CLARIFY: Contrastive Preference Reinforcement Learning for Untangling Ambiguous Queries
This addresses a bottleneck in preference-based reinforcement learning for improving human-AI alignment, though it is an incremental improvement over existing methods.
The paper tackles the problem of ambiguous human preference labels in preference-based reinforcement learning, which reduces label efficiency, by proposing CLARIFY, a method that learns a trajectory embedding space to select more unambiguous queries; experiments show it outperforms baselines in non-ideal teacher and real human feedback settings.

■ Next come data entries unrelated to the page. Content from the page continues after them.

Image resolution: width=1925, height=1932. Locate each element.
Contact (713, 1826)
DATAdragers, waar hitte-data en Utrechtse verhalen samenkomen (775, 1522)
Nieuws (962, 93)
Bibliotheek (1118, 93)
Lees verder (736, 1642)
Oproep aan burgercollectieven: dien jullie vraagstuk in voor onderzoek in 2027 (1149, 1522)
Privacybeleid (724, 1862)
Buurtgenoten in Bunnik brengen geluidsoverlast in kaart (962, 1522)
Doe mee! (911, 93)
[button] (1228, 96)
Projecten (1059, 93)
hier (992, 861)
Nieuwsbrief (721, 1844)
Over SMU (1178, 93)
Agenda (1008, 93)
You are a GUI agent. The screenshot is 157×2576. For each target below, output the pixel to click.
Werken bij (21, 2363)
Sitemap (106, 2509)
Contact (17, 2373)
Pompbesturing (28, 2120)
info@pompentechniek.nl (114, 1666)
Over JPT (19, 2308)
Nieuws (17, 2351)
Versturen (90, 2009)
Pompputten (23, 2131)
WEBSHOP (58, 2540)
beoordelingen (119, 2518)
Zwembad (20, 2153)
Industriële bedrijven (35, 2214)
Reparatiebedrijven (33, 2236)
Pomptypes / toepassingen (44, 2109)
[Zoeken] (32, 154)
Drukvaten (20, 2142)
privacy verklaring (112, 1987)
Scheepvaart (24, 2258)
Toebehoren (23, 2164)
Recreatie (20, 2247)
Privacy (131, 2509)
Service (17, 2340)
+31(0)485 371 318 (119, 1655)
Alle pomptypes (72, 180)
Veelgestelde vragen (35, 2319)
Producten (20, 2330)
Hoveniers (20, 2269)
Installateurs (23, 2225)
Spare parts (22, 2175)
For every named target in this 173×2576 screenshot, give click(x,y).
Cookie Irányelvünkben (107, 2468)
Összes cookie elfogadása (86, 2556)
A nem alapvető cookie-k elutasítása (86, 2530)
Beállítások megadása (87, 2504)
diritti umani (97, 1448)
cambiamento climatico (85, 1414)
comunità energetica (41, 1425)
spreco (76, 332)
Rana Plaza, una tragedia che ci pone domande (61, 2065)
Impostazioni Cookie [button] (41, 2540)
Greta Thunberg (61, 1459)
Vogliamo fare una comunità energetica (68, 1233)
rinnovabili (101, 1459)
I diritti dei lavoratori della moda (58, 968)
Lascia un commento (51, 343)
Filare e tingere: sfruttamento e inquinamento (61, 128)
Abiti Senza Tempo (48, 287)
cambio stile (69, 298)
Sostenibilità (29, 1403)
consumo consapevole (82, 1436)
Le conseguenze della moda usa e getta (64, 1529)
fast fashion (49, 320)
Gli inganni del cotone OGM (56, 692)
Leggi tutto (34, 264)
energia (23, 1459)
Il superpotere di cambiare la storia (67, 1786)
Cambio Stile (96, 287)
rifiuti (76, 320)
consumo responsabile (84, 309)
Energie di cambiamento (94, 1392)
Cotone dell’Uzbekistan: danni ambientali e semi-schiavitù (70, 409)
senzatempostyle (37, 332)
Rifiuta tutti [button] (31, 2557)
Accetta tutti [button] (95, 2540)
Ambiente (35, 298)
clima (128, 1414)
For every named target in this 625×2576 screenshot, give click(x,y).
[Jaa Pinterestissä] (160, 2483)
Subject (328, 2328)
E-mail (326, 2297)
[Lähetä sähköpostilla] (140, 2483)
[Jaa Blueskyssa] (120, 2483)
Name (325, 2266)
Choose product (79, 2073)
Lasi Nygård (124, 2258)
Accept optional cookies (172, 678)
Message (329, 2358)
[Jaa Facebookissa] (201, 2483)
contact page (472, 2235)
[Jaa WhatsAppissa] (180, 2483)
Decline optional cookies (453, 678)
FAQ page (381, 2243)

Preference-based reinforcement learning (PbRL) bypasses explicit reward engineering by inferring reward functions from human preference comparisons, enabling better alignment with human intentions. However, humans often struggle to label a clear preference between similar segments, reducing label efficiency and limiting PbRL's real-world applicability. To address this, we propose an offline PbRL method: Contrastive LeArning for ResolvIng Ambiguous Feedback (CLARIFY), which learns a trajectory embedding space that incorporates preference information, ensuring clearly distinguished segments are spaced apart, thus facilitating the selection of more unambiguous queries. Extensive experiments demonstrate that CLARIFY outperforms baselines in both non-ideal teachers and real human feedback settings. Our approach not only selects more distinguished queries but also learns meaningful trajectory embeddings.